WeWork is suing SoftBank for abandoning a $3 billion share buyout and accusing the Japanese company of inventing reasons to back out of the plan, as financial pressure mounts and the Covid-19 pandemic worsens.
The tender offer was part of a rescue package agreed to late last year, when WeWork’s botched IPO left it teetering on the edge of insolvency — until SoftBank stepped in with the bailout, worth roughly $10 billion at the time.
In a lawsuit filed in the Delaware Court of Chancery on Tuesday, the special committee of WeWork’s board said SoftBank (SFTBF) and CEO Masayoshi Son are now suffering from “buyer’s remorse.”
In a statement on Wednesday, SoftBank called the lawsuit “a desperate and misguided attempt” to rewrite last year’s agreement, emphasizing again that the share purchase was subject to certain conditions.
Last week, SoftBank listed several ways that WeWork failed to fulfill conditions required to complete the tender offer, including the existence of pending criminal and civil investigations into the office sharing company, global restrictions related to Covid-19 that are affecting WeWork’s operations and the failure to restructure a joint venture in China.

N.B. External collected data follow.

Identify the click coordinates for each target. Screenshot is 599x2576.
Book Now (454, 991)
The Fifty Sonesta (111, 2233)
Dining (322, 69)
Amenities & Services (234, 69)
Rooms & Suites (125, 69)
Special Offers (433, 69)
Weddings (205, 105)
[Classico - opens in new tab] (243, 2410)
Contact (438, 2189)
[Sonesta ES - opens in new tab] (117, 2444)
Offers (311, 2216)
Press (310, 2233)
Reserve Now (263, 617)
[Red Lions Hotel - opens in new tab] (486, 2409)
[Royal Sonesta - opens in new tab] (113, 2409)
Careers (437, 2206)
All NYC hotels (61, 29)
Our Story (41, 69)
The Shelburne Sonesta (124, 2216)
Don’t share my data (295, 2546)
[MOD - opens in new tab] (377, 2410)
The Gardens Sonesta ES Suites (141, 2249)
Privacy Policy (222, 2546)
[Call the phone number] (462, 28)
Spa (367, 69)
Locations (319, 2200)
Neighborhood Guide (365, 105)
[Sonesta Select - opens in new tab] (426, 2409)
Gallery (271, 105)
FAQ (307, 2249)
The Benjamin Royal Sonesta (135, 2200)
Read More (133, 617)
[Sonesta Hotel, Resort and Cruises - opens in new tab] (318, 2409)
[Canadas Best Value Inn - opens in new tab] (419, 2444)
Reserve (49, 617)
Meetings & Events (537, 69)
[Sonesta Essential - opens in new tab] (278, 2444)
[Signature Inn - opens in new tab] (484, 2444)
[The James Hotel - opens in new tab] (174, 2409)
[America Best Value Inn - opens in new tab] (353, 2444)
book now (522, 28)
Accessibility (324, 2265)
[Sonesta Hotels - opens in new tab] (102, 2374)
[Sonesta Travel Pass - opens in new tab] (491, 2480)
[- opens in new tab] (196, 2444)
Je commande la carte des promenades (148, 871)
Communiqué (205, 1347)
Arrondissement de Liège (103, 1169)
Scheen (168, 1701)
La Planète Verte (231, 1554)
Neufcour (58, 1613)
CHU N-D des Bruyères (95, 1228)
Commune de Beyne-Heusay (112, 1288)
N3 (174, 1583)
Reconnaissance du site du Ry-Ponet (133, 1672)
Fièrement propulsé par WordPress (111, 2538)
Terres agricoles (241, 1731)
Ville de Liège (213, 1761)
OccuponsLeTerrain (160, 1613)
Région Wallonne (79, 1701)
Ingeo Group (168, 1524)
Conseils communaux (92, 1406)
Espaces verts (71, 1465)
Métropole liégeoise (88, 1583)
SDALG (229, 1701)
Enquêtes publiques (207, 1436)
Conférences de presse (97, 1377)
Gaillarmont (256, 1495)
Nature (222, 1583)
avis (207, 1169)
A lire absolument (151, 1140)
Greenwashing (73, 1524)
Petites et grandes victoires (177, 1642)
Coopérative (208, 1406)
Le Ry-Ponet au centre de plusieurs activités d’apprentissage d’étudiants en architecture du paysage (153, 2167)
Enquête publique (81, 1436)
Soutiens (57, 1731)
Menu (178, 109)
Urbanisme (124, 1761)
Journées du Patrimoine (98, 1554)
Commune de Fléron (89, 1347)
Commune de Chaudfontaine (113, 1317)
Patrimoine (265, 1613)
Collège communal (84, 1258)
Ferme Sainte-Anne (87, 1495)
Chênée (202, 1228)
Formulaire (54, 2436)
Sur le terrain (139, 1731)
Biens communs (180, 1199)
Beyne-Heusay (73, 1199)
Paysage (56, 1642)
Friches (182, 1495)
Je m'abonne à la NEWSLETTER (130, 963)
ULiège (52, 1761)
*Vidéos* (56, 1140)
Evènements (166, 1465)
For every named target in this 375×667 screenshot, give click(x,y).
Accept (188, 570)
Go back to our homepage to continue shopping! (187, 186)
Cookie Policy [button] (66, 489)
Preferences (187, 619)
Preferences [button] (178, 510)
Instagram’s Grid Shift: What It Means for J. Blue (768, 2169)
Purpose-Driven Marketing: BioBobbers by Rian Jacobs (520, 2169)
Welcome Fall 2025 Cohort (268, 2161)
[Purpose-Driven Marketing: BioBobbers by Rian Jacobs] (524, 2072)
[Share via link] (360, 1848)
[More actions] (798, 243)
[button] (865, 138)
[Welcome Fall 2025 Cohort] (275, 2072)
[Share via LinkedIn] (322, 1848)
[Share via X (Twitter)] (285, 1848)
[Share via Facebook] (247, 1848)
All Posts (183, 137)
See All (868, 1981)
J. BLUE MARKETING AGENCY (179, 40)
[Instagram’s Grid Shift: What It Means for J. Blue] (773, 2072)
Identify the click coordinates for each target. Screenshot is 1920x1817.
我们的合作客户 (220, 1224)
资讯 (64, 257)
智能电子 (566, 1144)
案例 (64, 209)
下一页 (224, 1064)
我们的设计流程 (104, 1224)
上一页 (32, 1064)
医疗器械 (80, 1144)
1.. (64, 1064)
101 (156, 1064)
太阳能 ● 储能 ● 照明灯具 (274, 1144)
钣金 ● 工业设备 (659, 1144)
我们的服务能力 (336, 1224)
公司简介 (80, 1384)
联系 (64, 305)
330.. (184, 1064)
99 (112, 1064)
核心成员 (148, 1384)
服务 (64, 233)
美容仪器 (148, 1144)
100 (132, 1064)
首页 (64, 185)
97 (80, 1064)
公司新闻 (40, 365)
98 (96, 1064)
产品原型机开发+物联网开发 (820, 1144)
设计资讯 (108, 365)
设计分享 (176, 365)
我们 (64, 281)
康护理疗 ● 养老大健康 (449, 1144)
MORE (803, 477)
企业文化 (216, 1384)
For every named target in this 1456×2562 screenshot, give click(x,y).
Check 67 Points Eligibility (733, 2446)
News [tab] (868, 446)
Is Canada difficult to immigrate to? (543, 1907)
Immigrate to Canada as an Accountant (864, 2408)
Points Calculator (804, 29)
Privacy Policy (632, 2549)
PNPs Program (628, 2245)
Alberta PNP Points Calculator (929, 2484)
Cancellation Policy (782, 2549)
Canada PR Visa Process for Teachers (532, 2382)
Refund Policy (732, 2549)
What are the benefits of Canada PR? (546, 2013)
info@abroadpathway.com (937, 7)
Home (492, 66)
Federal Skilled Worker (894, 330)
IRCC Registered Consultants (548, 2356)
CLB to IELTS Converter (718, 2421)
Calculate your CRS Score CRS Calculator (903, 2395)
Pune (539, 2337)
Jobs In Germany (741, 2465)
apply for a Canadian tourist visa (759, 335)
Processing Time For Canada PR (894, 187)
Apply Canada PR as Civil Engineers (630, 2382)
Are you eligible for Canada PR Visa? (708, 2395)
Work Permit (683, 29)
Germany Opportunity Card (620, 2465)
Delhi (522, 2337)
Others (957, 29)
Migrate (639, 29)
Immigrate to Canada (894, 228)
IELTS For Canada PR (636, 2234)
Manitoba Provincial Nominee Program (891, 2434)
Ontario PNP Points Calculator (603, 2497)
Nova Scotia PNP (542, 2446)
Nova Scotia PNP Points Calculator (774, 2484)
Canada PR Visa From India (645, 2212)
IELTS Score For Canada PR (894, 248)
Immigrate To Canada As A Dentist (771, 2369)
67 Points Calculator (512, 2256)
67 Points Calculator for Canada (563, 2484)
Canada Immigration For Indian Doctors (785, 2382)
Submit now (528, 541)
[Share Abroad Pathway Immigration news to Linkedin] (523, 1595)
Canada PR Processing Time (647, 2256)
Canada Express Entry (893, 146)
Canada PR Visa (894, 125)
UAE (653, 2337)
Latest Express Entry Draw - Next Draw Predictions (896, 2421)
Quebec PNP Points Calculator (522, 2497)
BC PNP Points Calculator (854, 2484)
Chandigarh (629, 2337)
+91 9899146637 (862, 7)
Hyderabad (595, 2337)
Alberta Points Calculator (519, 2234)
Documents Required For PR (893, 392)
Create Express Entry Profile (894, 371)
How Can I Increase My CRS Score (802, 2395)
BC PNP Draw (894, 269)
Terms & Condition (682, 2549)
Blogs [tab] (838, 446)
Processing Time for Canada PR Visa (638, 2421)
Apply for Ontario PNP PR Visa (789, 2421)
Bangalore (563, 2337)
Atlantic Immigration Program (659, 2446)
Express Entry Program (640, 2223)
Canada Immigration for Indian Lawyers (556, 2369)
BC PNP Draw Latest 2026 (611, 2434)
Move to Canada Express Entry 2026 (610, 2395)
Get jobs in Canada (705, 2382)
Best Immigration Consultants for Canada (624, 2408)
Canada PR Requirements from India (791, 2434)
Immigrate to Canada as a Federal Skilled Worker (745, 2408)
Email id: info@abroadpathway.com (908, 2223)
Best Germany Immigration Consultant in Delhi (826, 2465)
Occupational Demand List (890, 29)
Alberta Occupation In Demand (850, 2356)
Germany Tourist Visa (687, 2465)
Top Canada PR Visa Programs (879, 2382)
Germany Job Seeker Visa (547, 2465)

WeWork’s special board is pushing back, saying in its lawsuit that SoftBank was facing an “increasingly dire” financial situation and took “desperate” actions to back out of the share buyout, including torpedoing the restructuring of the Chinese joint venture.
SoftBank has been under pressure as mounting losses in Son’s $100 billion Vision Fund drag down SoftBank’s profits. Earlier this year, activist investor Elliott Management said it had a substantial stake in the company, and was pushing for changes to improve performance.
The coronavirus outbreak has also reversed a sizeable chunk of the Vision Fund’s paper gains in public companies such as Uber (UBER).
But just because SoftBank is facing financial stress and pressure from activist investors doesn’t mean it can abandon the share buyout, according to the special committee of WeWork’s board.
“SoftBank’s failure to consummate the tender offer is a clear breach of its contractual obligations … as well as a breach of SoftBank’s fiduciary obligations” to WeWork’s stockholders, the special committee said in a statement.
The biggest loser in SoftBank’s about-face is Adam Neumann. The October agreement had included an offer to buy up to $975 million worth of the WeWork founder’s shares.
SoftBank last week said that Neumann, his family and Benchmark Capital would have benefited the most from the share buyback — together, their equity made up “more than half of the stock tendered in the offering,” according to SoftBank.